Auch auf der Heimfahrt mussten wir alle paar Minuten anhalten, weil ich mich übergeben mußte.

Zu Hause ging es dann weiter. Langsam wurde es mir Rätselhaft, so viel wie da aus mir herauskam, hatte ich doch gar nicht gegessen... irgendwann kam dann nur noch Galle, aber die Übelkeit hörte nicht auf.

Mir kamen dann schon die Tränen, denn meine Speiseröhre war völlig aufgeätzt und bei jeder neuen Runde tat es höllisch weh. Irgendwann dachte ich, das wars jetzt mit mir, meine Speiseröhre ätzt durch und ich verrecke...

Aber dann konnte ich Gott sei Dank einige Stunden schlafen. Jetzt trinke ich etwas Kamillentee und es geht mir besser, aber immernoch schwindelig und zittrig.

Die nächste Therapie wird eventuell um eine Woche verschoben, damit ich mich wenigstens etwas erholen kann...

19.5.08 17:04


Tag 3

An Tag 3 und 4 nach der Chemo geht es mir immer am beschissensten.

Die ersten 2 Tage geht es, da habe ich das Gefühl, auf einer tickenden Zeitbombe zu sitzen.

An Tag 3 geht die Bombe dann noch und an Tag 4 zeigt sie ihre Nachwehen.

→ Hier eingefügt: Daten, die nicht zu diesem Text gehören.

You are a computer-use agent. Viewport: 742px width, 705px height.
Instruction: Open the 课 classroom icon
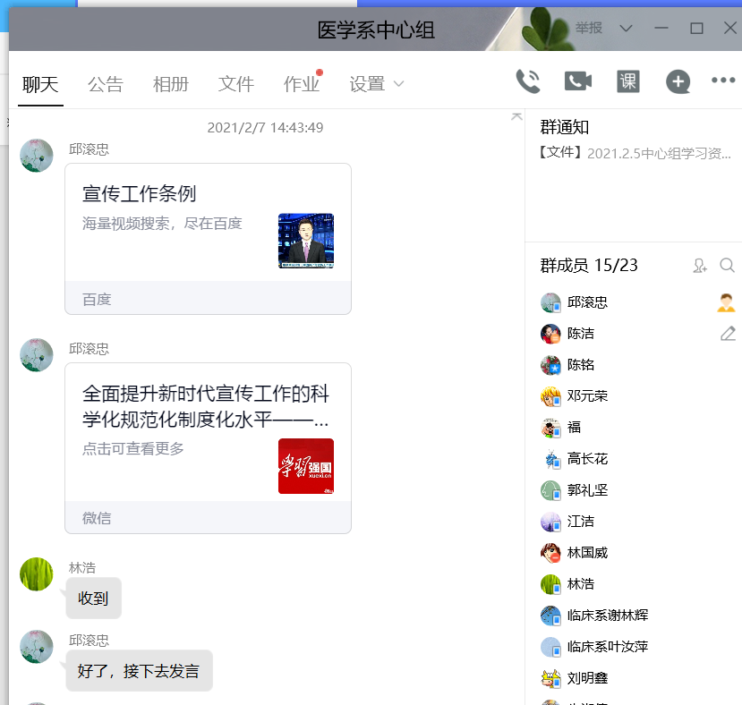pos(628,81)
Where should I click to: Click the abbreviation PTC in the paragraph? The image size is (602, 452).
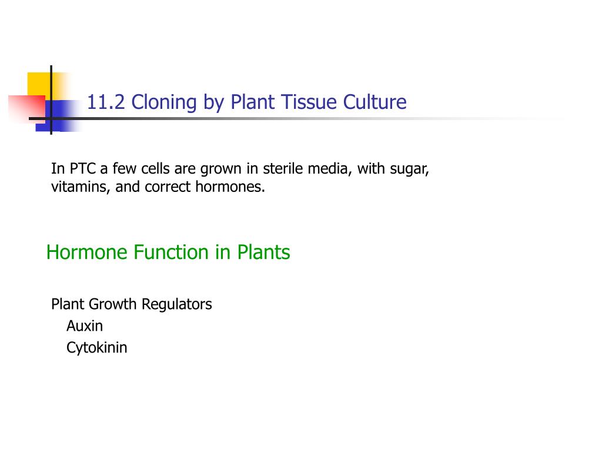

Mir ist so schlecht. Meine Haut hat einen widerwärtigen, graugelben Farbton. Ich bin so stark gealtert in den letzten Monaten. Neben meiner Freundin sehe ich aus, als wäre ich ihr Großvater.

Heute sind wird auch noch zum Kaffee trinken eingeladen, um jemanden kennenzulernen.

Da wird diese Person sich schon fragen, was meine Freundin sich da für einen Typen abgegriffen hat. Glatzköpfig, alt, eingefallen, krank.

Ich widere mich gerade selbst an. Das wird heute ein Spießroutenlauf.